Ken Berg: "There are some that are in the flight path of the listed marbled murrelet. We've been working closely with those project proponents to see that studies are done so we can effectively analyze any risk of murrelets colliding with the wind turbines."
The utility consortium Energy Northwest is trying to satisfy Fish and Wildlife concerns. Right now, it's demonstrating a radar specially fine-tuned to detect approaching birds. Vice president Jack Baker says the consortium set up the radar on a windswept ridge in southwest Washington's Pacific County. That's where Energy Northwest wants to install 32 turbine towers.
Jack Baker: "If we elect to go this path, then you can project the path the murrelet will travel. Then indeed if it has some probability of flying through your wind farm area, you could shut down one or several turbines just to minimize the chance of impact."
Baker says wind farm developers will go this extra mile so they can be closer to population centers and avoid transmission bottlenecks around the region.
Four Western Washington public utilities are fronting the money to develop the project known as Radar Ridge. But the biggest of those utilities, Grays Harbor PUD, is losing confidence the project will ever be permitted. General manager Rick Lovely says Grays Harbor has decided to put its stake up for sale.

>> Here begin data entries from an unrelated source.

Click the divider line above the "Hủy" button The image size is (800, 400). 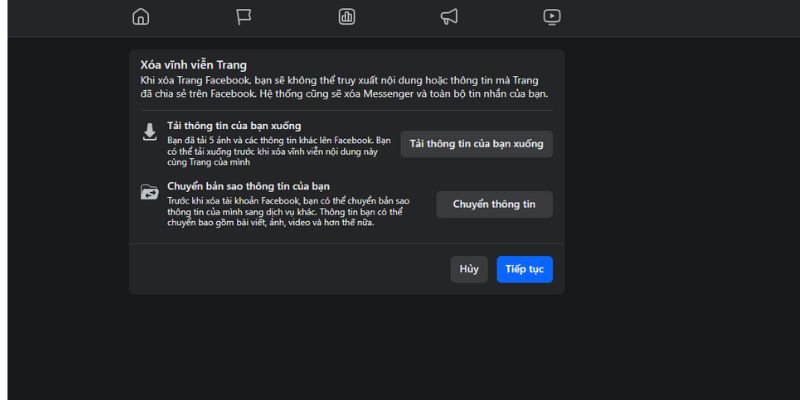click(346, 243)
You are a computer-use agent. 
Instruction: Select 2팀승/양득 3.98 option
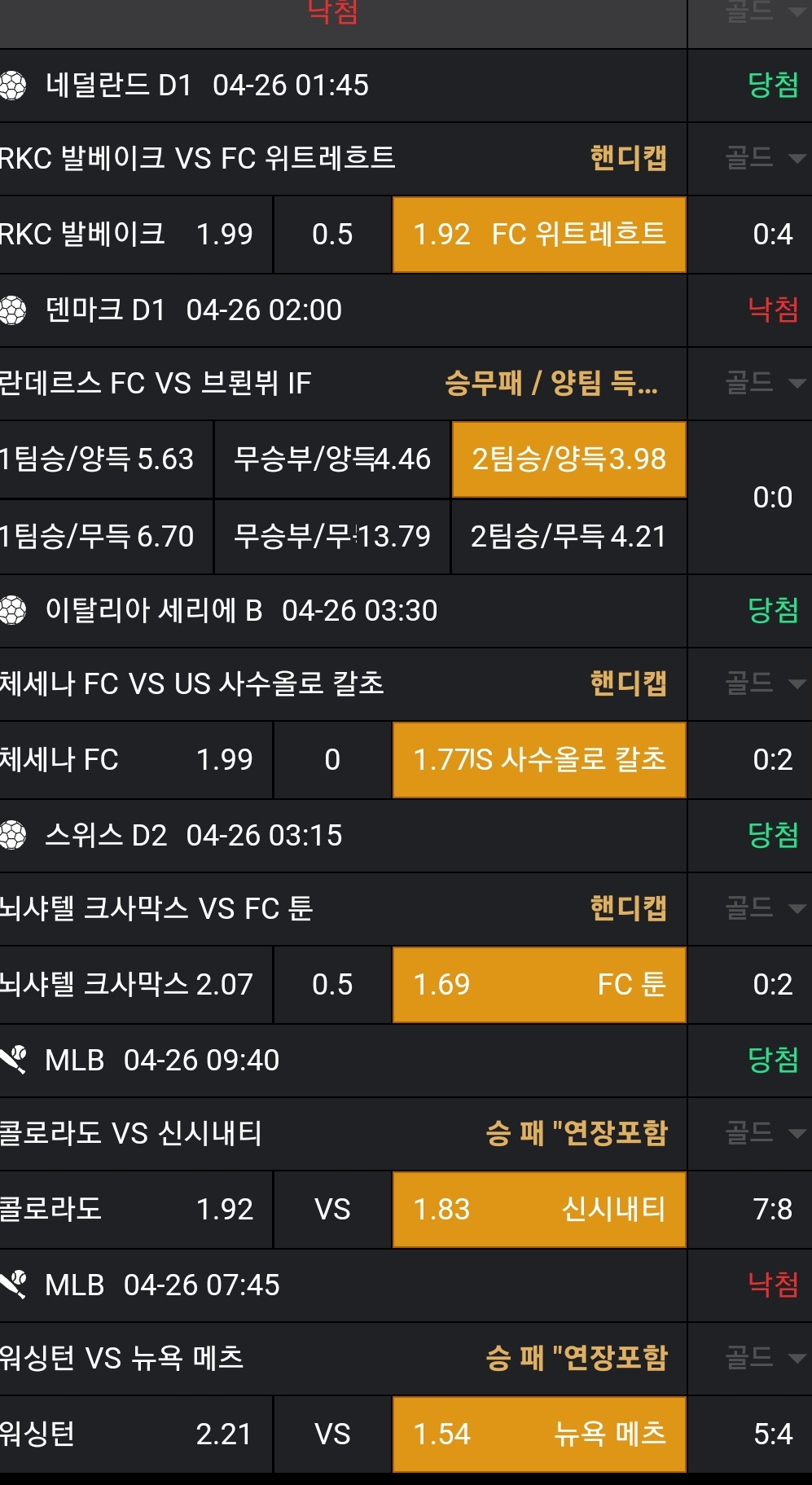tap(568, 459)
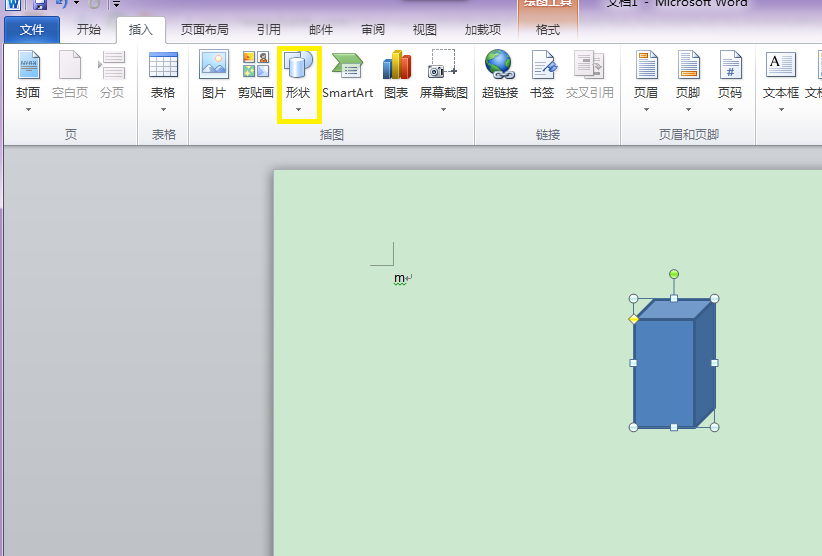Screen dimensions: 822x556
Task: Insert a Chart (图表)
Action: pos(396,75)
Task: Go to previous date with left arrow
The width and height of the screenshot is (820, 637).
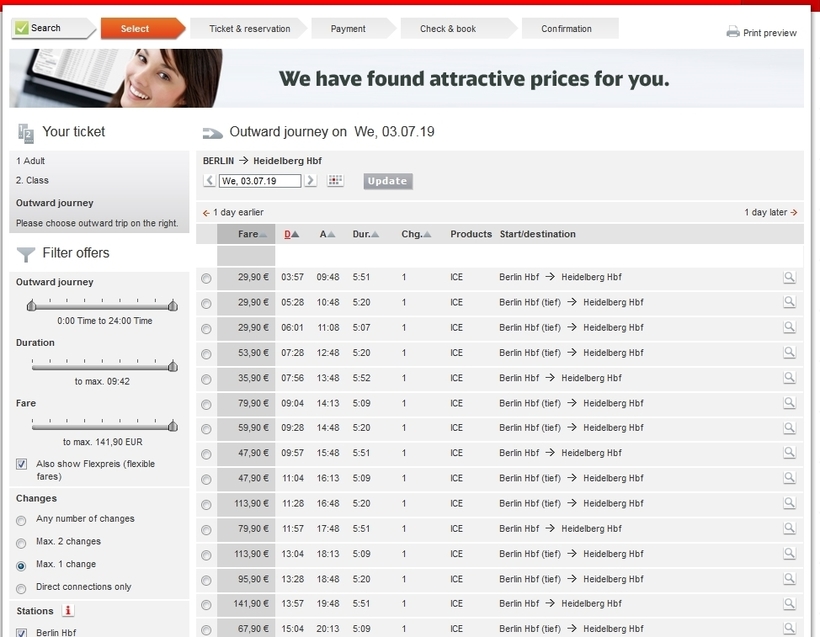Action: tap(209, 180)
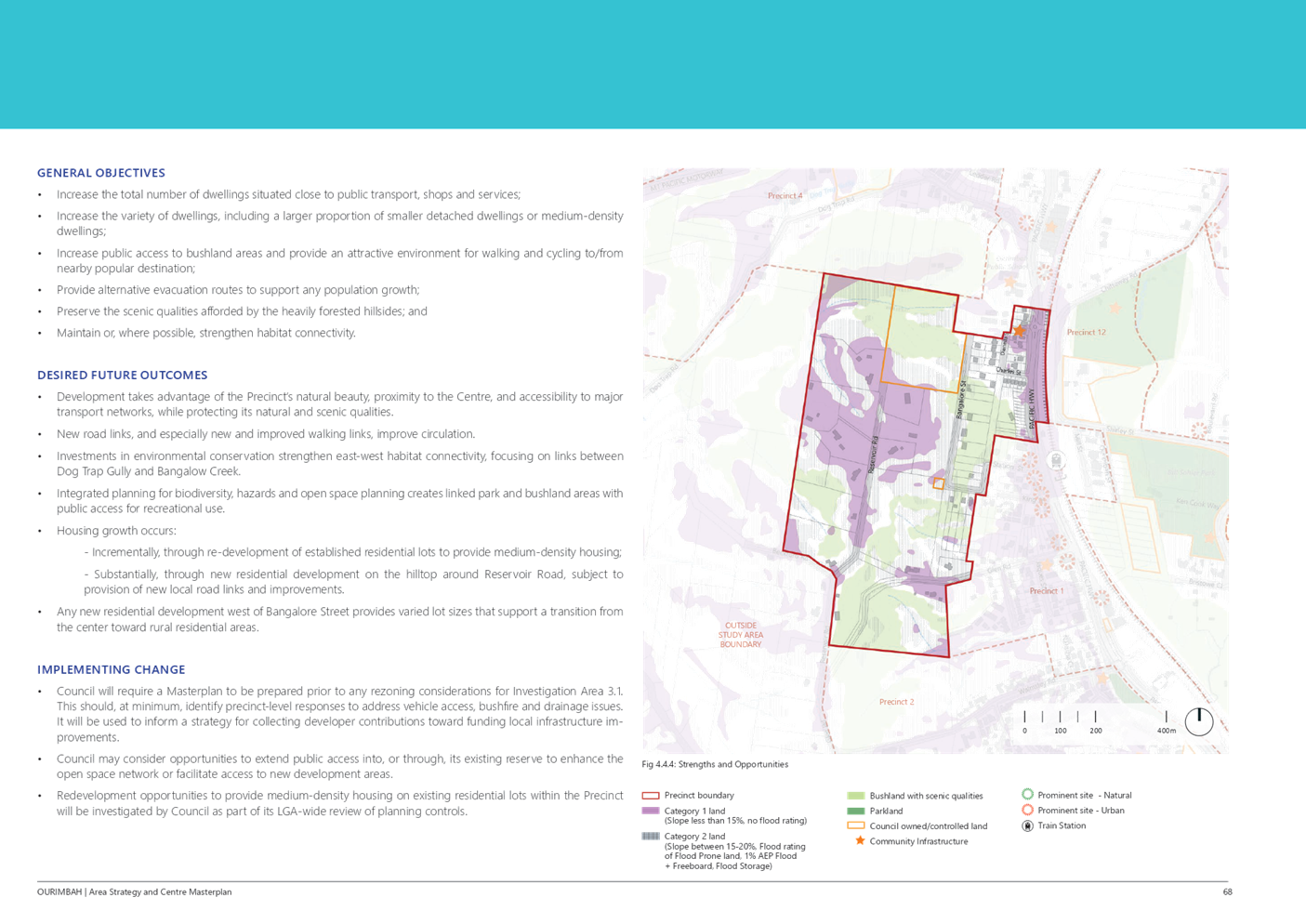Click the orange council owned land swatch
The image size is (1306, 924).
856,825
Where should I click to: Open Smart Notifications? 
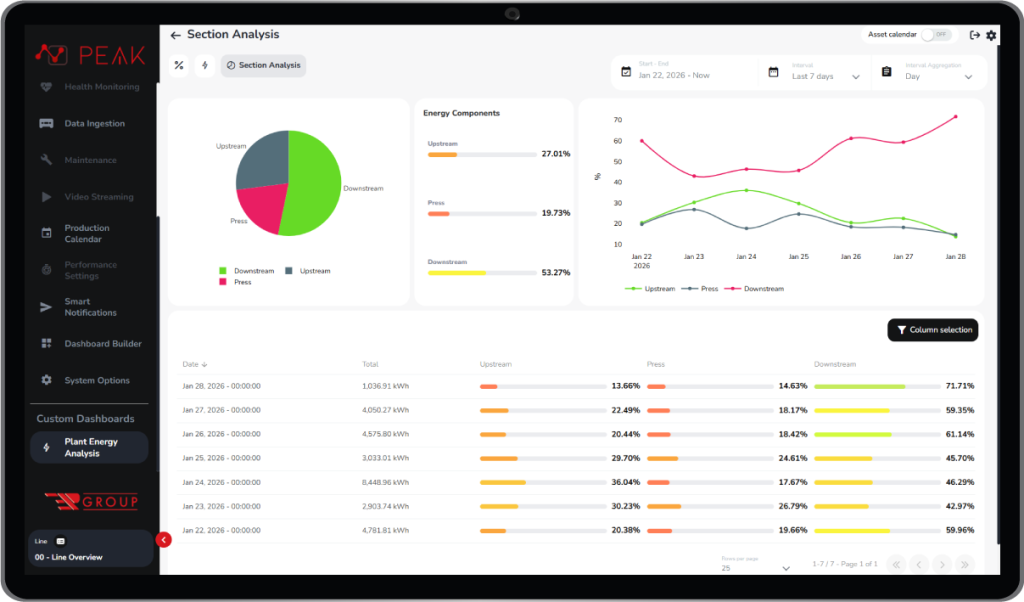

Rick Lovely: "We thought we had done the good science and had an environmental assessment that demonstrated this site was a great site for a wind project. The science says one thing, but politics and environmental movements say another."
A dozen Audubon Society chapters have come out against the Radar Ridge wind farm.
Environmentalists have also raised questions about another proposed wind farm. That 50 turbine project is called Whistling Ridge. It's on private timberland near the Columbia Gorge.
There's a third wind project in timber country. It goes by the name Coyote Crest. Again, it's 50 wind turbines on leased Weyerhaeuser land in rural southwest Washington. So far, this one has not generated many complaints about bird impacts. Locals seem most interested in getting the same benefits seen east of the Cascades: jobs and tax revenue. I'm Tom Banse in Grayland, Washington.